#### Stated problem:
Render the items from the line containing "The image size" through the line containing "point(414,227)" as a numbered list, skipping blank lines and leaving the pictures out.

#### Supplied entries:
>> Start
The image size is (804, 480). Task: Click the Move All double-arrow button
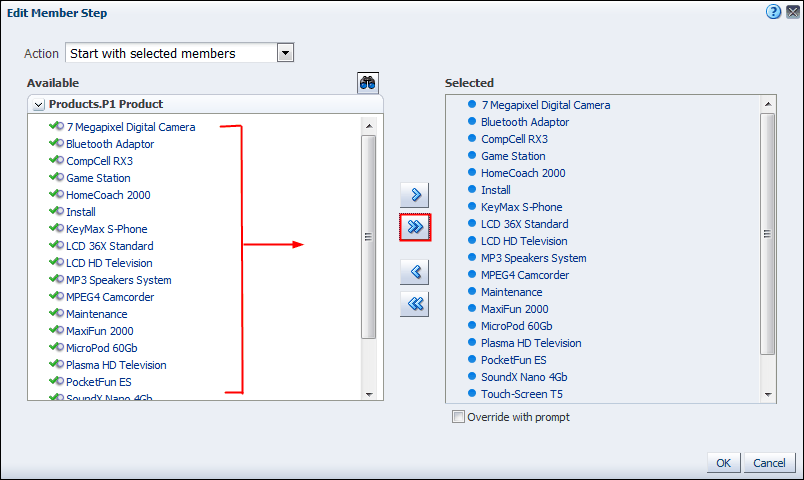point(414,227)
>> End
>> Start
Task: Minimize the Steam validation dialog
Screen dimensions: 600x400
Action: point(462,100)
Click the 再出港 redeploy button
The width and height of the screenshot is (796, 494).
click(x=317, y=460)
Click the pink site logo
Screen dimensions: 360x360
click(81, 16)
>> End
#### Task answer:
1. The image size is (804, 480). Task: Click the Move All double-arrow button
2. point(414,227)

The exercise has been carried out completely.